Maintenant il fallait fêter ça. Peu grégaire, le mercenaire voulait pourtant faire la bringue avec les autres de la compagnie. Egoïste, il décida néanmoins d’utiliser une partie de son premier prix pour payer une tournée générale, probablement emporté par son enthousiasme. Alors il invita ceux qui étaient là et ouvrit la marche jusqu’au Quartier Nain pour préparer la fiesta qui s’annonçait. Il était excité comme une puce, le nouveau champion, et commanda plusieurs bouteilles de vodka alteracienne, ainsi qu’une dizaine de dés à coudre qu’il rempli lui-même et aligna sur le comptoir pour accueillir les autres.
Ils tardaient à venir. Camille attendait, cachant mal son impatience. Les minutes s’écoulaient pourtant, personne ne semblait arriver, et l’emballement de la brute se transforma peu à peu en une impassibilité déçue. Il l’avait dit à la prêtresse à Vaillance, et il se rappelait maintenant ses propres mots : « Sur la route t’es seul. Tout seul. » Comme il le faisait avec la plupart des choses de la vie, le Chat masqua sa contrariété avec une couche de balourdises.
- « Qu’ils aillent tous se faire foutre. »
Et il attrapa le premier verre pour se l’envoyer cul-sec avant d’encaisser une grimace crispée. Deuxième verre, hop ! Et troisième, et quatrième ! Putain ça chauffe. Je rote dans ma bouche, je recommence. Cinq, six, sept. Comme au bon vieux temps. Huit, neuf et dix. J’ai envie de vomir.
Bien entendu, le mercenaire trouve le moyen d’insulter le serveur pour une raison ou pour une autre. Le serveur appelle le patron, qui appelle le service de sécurité. L’ancien taulard se retrouve dehors, n’ayant réussi à sauver qu’une seule bouteille de vodka. La nuit est déjà avancée, il est tard. Les rues du Quartier Nain sont peu fréquentées. La lune brille, le matou rote et se rend subitement compte qu’il a envie de baiser. Alors, comme guidé par un vieil instinct, il suit ses pas qui le guident vers le port. Et pendant le trajet, il s’enquille la bouteille à même le goulot.
Lorsque Camille Chat décide de se mettre une murge à base d’alcool de grain et de mauvaise humeur, cette dernière suit généralement trois étapes assez clairement définies.
La première, dans le cerveau étriqué du champion, s’appelle peut-être « la Colère ». La Colère, c’est lorsque le Chat déverse sans s’arrêter des flots s’insanités à l’encontre de ceux qui croisent son chemin ou qui traversent son esprit. Tout n’est alors que violence, agressivité, attitude négative et comportement odieux. C’est pendant la Colère que Camille frappe. C’est là que, porté par quelque sentiment de haine ou de jalousie, il est capable des pires choses. Dans la Colère, il a un jour assassiné un camarade taulard en lui tenant la tête enfoncée dans les latrines uniquement parce que l’autre utilisait des dés truqués. Il avait tabassé une pute qui lui refusait ses services, il avait insulté un officier, il avait volé son croûton à un mendiant, il s’était torché avec un morceau de parchemin et l’avait glissé sous l’oreiller de Sioraï d’Erdeval.

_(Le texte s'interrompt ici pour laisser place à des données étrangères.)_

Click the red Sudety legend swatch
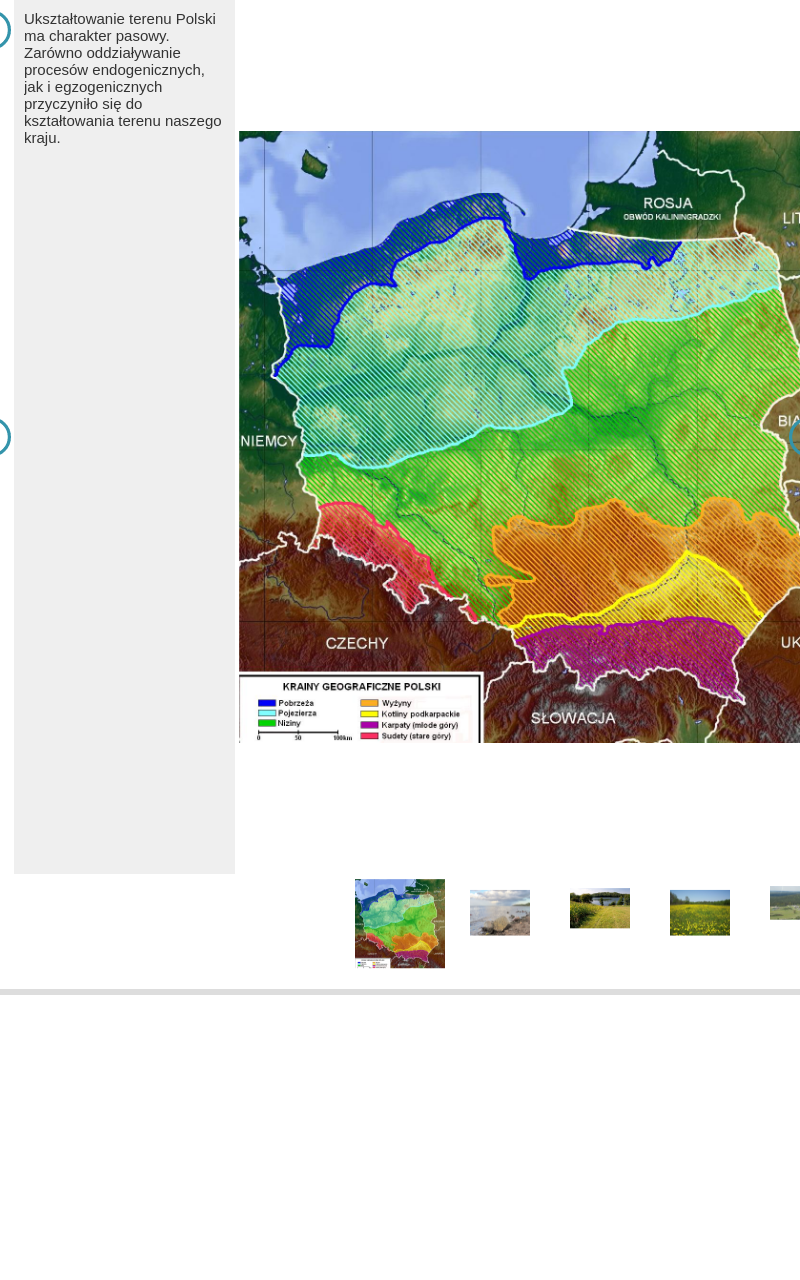Screen dimensions: 800x1280 click(x=369, y=736)
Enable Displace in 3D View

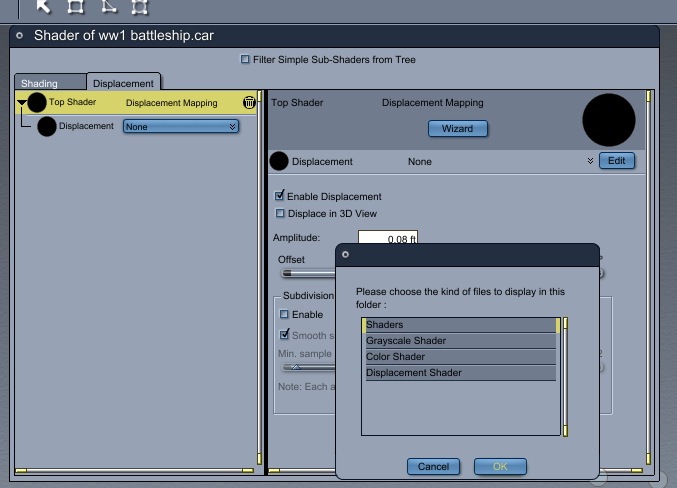[x=280, y=213]
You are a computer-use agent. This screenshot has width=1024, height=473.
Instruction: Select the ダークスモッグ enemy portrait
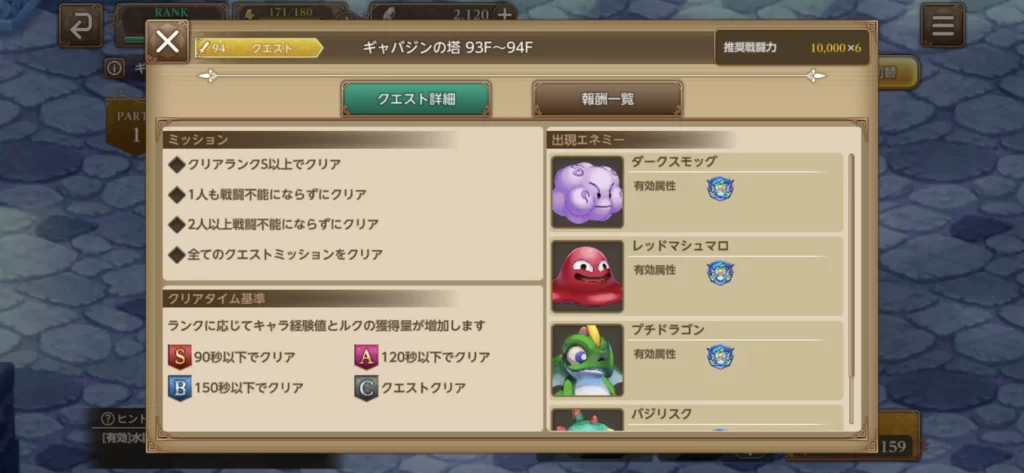587,192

Là, en descendant vers les tripots les plus sordides du port, le mercenaire tournait à plein régime. Un habitant pressé lui coupe la route, il lui lance une bordée d’injure et lui fait un doigt d’honneur. Un mendiant vient lui demander une petite pièce, Camille lui retourne une mandale qui doit lui faire tomber les quelques dents qu’il lui reste. Puis, à défaut d’adversaires physiques, le matou s’en prend aux figures qui errent dans ses pensées. A commencer par ceux qui méritent le plus qu’il leur envoie une châtaigne bien sentie dans la gueule. Ouais, hein ! Parlons-en dans ce gros connard de Brisby. Quoi, il me crache dessus ? Devant tout l’monde ? Ça c’est un sergent ? Il a d’la chance que je sois discipliné, sinon j’me ferais un plaisir d’ouvrir cette grosse bedaine avec mon canif. Ah il faisait moins le beau ce fils de pute, quand j’lui ai collé la pâté. Héhé, tu l’as vu passer sous ta moustache débile, le titre de champion ? Gros con.
- « Ouais, gros con. » grommelle Camille, complètement ivre, comme pour plussoyer l’alter ego furieux qui habite son crâne.

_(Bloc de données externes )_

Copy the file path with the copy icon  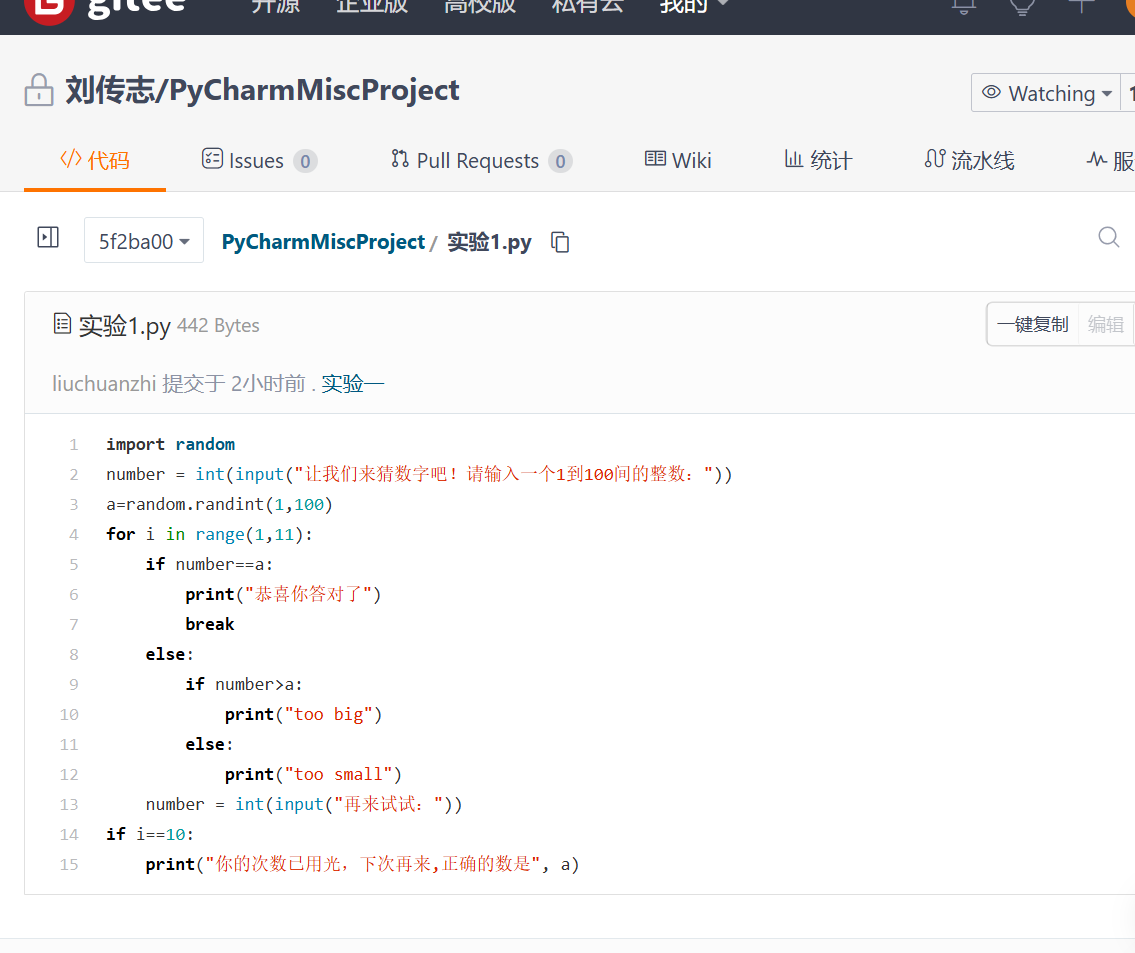(x=561, y=242)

Et pis ce con d’lieutenant aussi, il va en prendre pour son grade. Meuhmeuhmeuh moi moi moi meuhmeuhmeuh trop blasé trop fort trop de sacrifices trop un héros gnagnagna. Oh putain il me gaaaaaaaave j’ai bien envie d’lui faire fermer sa gueule. Bon il me mettrait p’têt’ une dérouillée ce con, mais un bon coup entre ses oreilles de cabot ça serait réglé tiens. Quelle merde ! Et ça c’est officier, ah ! Ca les f’rait bien rires à la Pénitentiaire. Et pourtant eux-mêmes sont de beaux enculés. Ca se dit Lieutenant, ça fait que parler d’lui, que pleurnicher, ça fait le beau sans cesse, ça peut pas s’empêcher d’donner son avis sur tout. Et puis il doit quand même en avoir marre de sucer le Capitaine sans cesse comme ça. Moi j’les connais les mecs comme ça. Il complexe sur sa p’tite bite et puis c’est tout. D’ailleurs il devait pas partir à la retraite ce connard ? Qu’est-ce qu’il fout là encore. Allez du vent, ça f’ra des vacances putain. Merde faut que j’vomisse.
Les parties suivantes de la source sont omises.